Your objective -
Within the records, find every line that includes the word "computer" and copy it.

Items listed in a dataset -
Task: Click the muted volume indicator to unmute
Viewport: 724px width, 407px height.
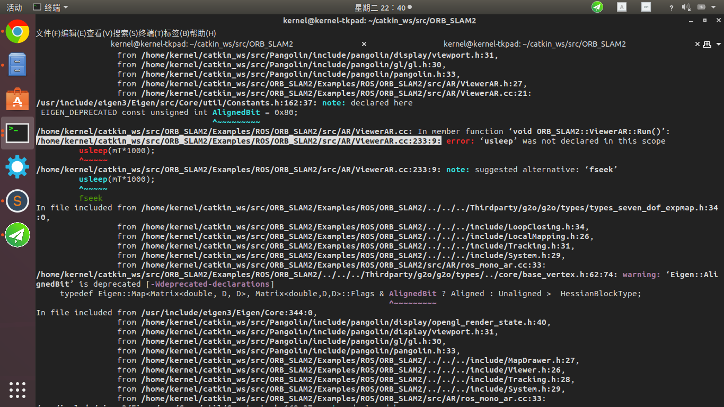Action: point(685,7)
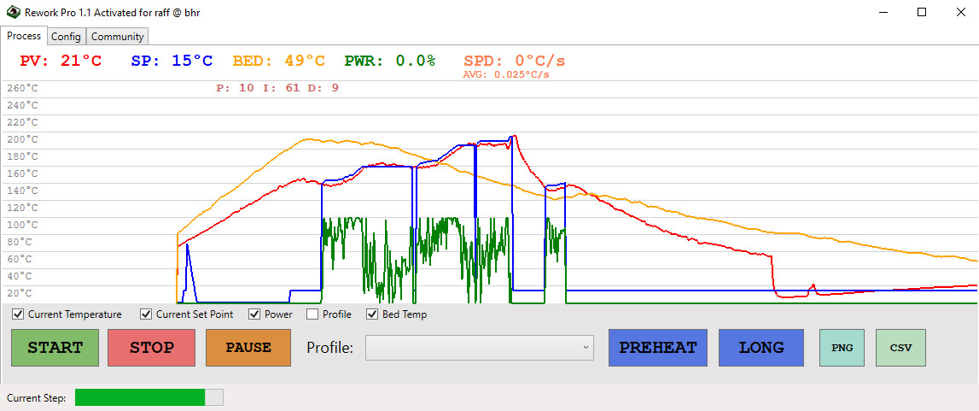
Task: Hide Bed Temp line via checkbox
Action: click(372, 314)

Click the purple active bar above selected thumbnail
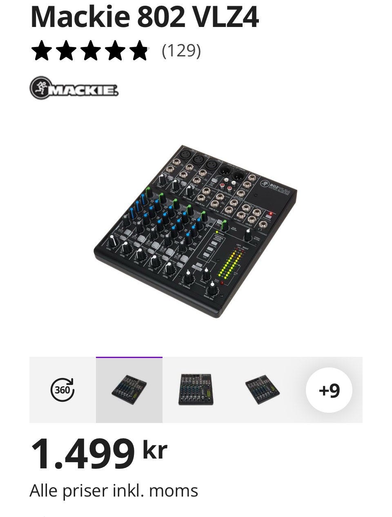[129, 358]
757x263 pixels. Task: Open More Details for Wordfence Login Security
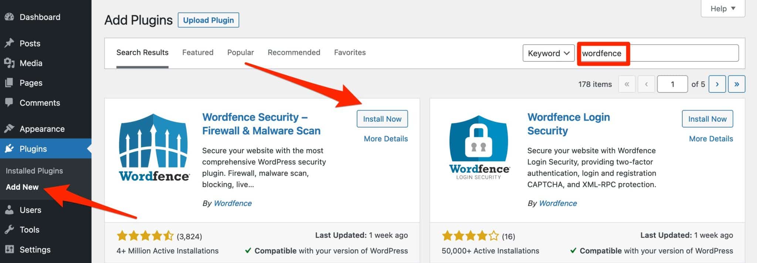(x=710, y=138)
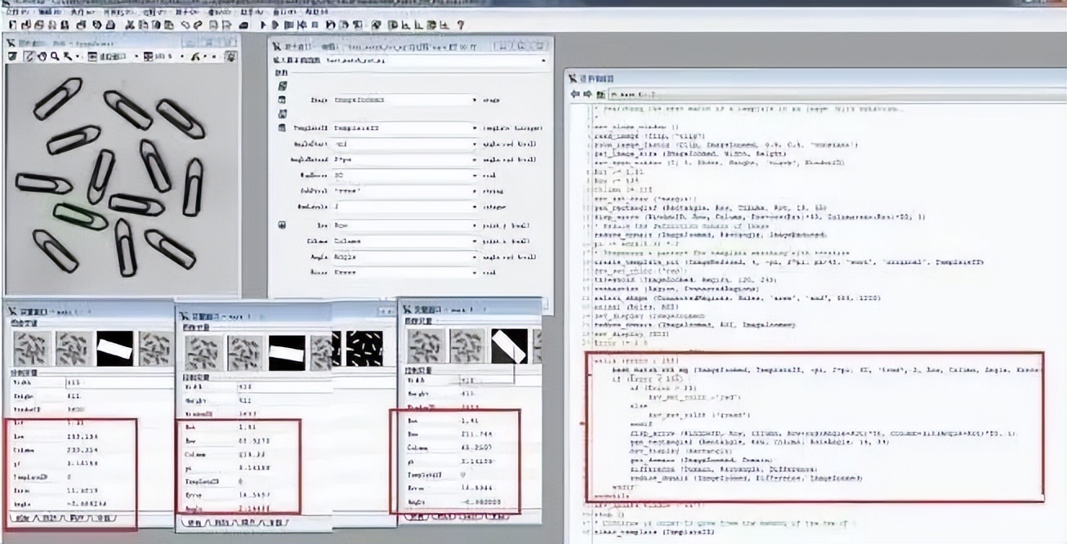The width and height of the screenshot is (1067, 544).
Task: Expand the Row output parameter dropdown
Action: 475,225
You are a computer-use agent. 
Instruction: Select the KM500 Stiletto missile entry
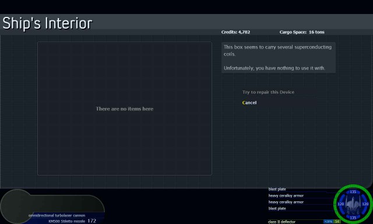coord(67,221)
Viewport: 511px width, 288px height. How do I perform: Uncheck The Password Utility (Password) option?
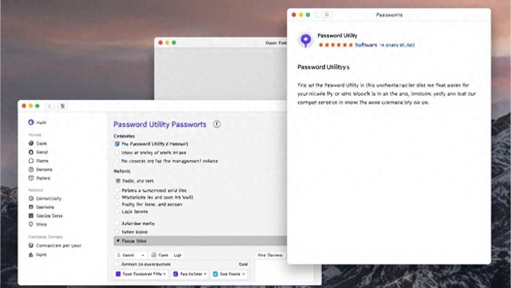coord(118,144)
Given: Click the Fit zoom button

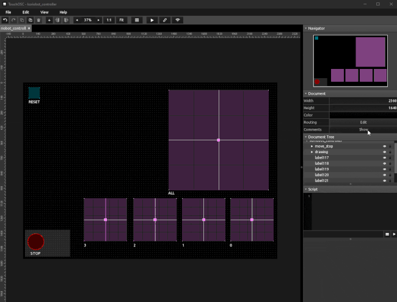Looking at the screenshot, I should pyautogui.click(x=122, y=20).
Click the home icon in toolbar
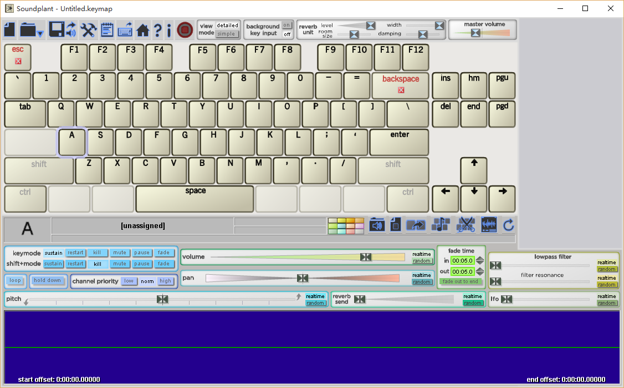The image size is (624, 388). (142, 30)
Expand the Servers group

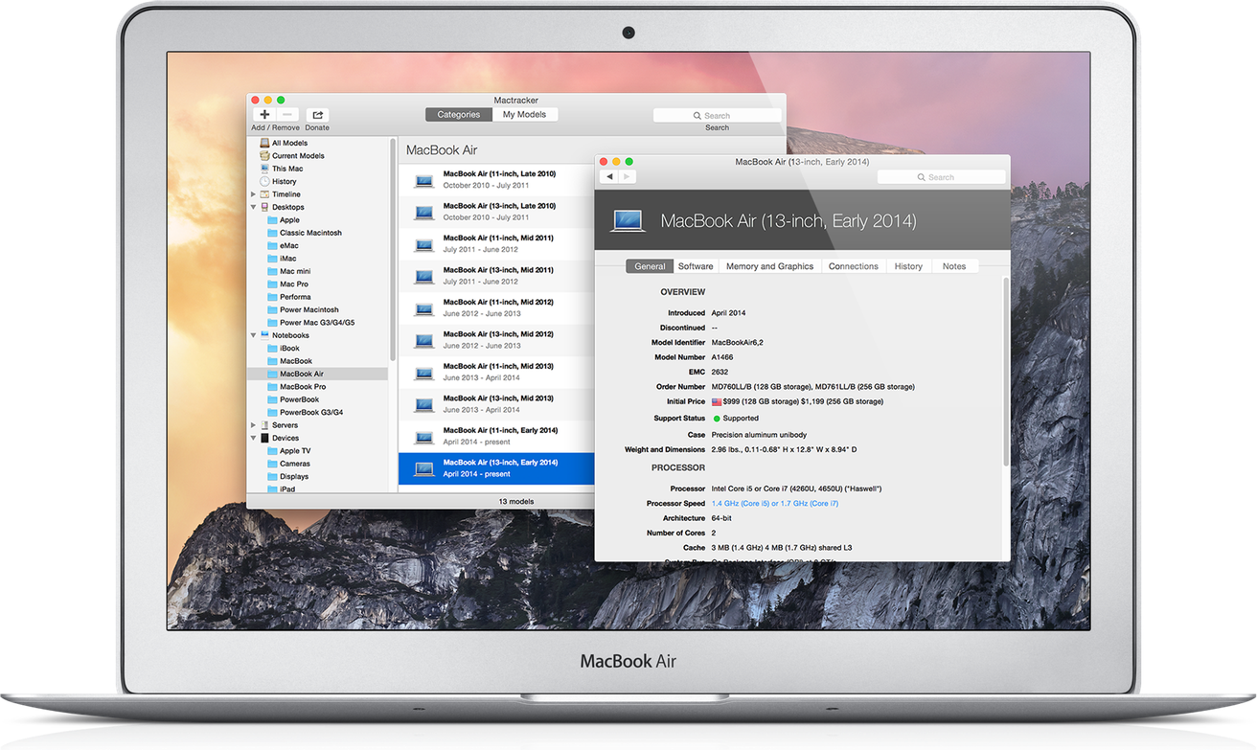tap(253, 424)
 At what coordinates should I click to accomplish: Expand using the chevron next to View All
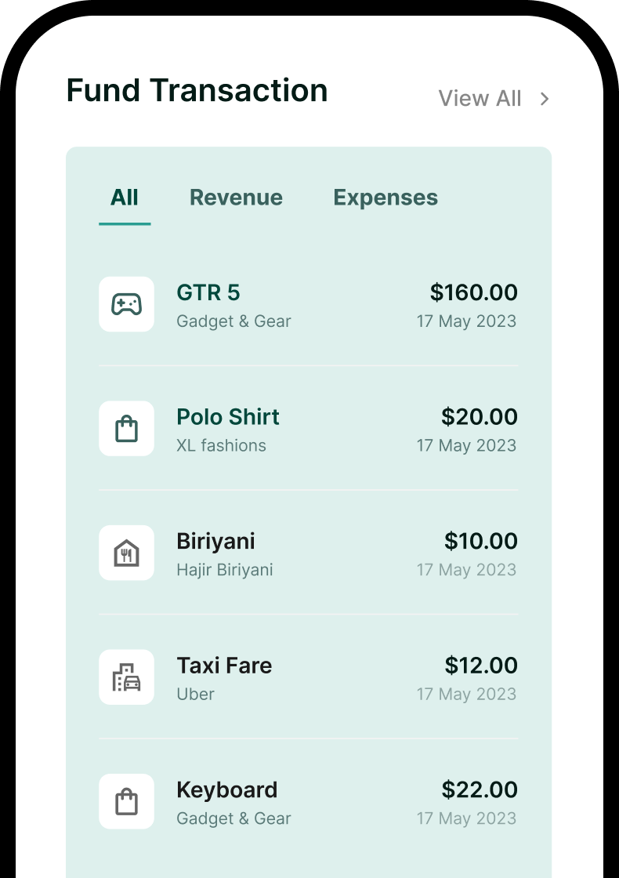[545, 99]
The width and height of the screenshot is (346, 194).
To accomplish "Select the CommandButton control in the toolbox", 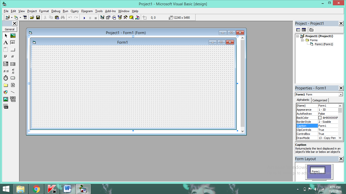I will click(x=13, y=50).
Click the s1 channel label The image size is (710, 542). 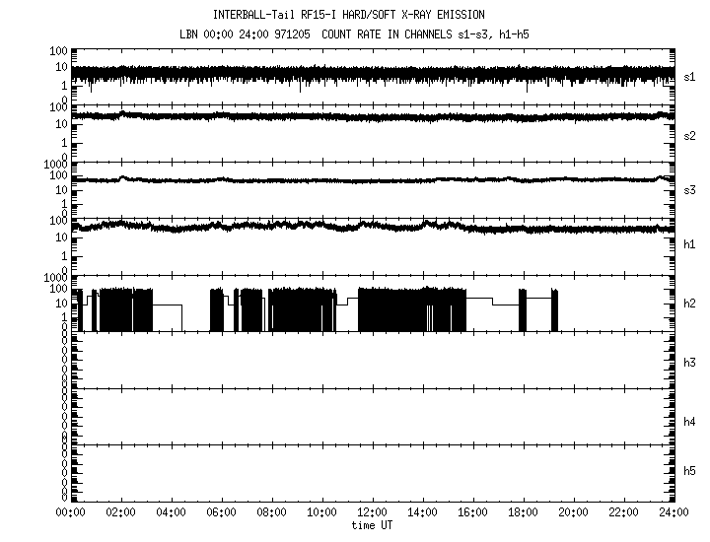(690, 76)
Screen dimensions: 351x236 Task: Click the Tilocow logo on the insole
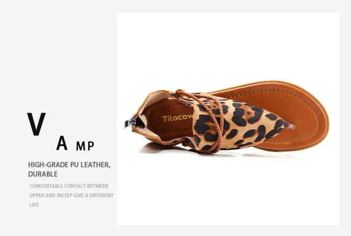[x=177, y=118]
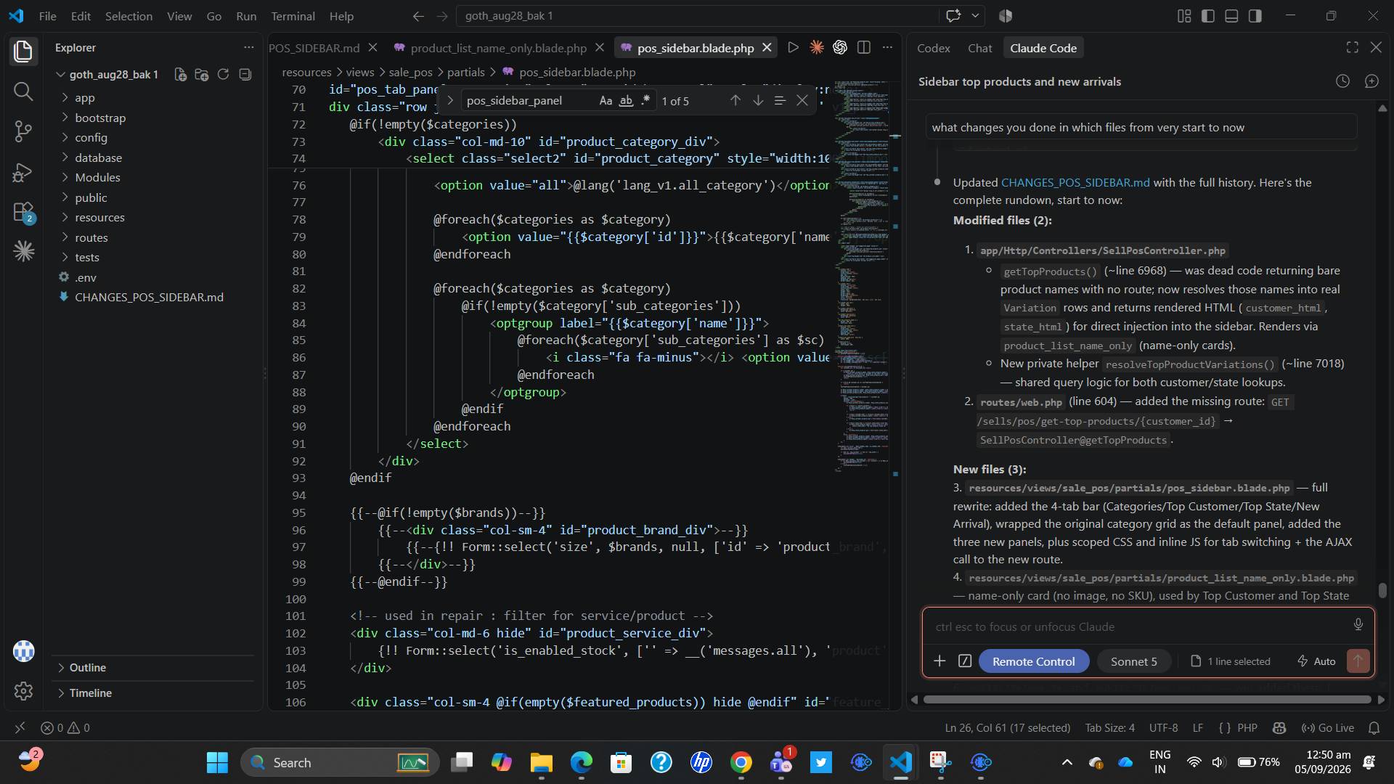The width and height of the screenshot is (1394, 784).
Task: Toggle Match Case in find widget
Action: point(606,101)
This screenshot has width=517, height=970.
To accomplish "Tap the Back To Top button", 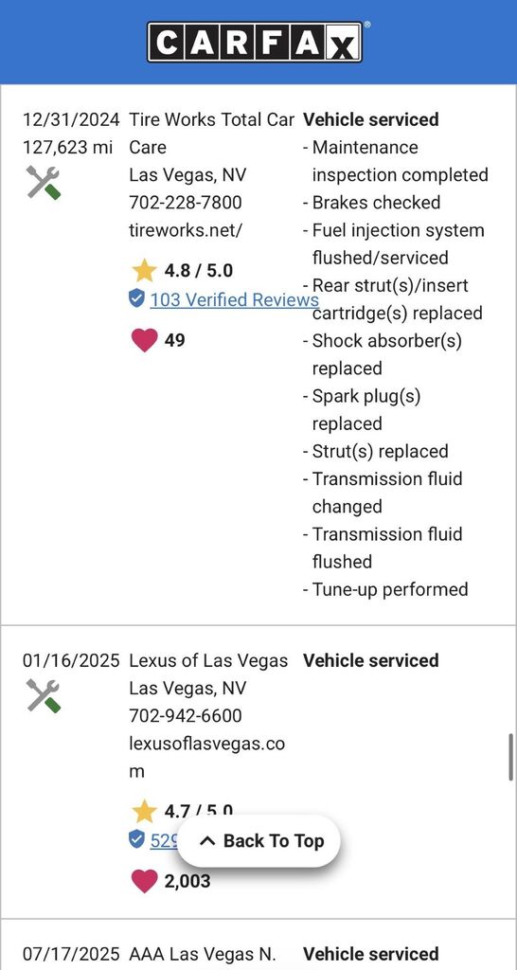I will tap(259, 841).
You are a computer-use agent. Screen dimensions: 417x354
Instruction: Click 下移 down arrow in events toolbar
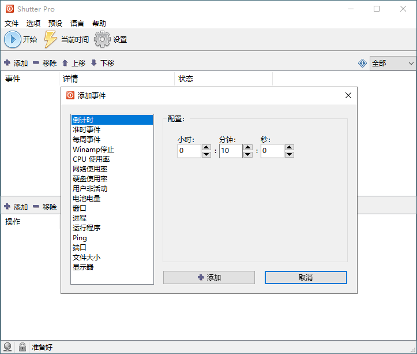click(x=94, y=63)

Answer box -
You are a computer-use agent. 
You are a computer-use agent. Screen dimensions: 417x354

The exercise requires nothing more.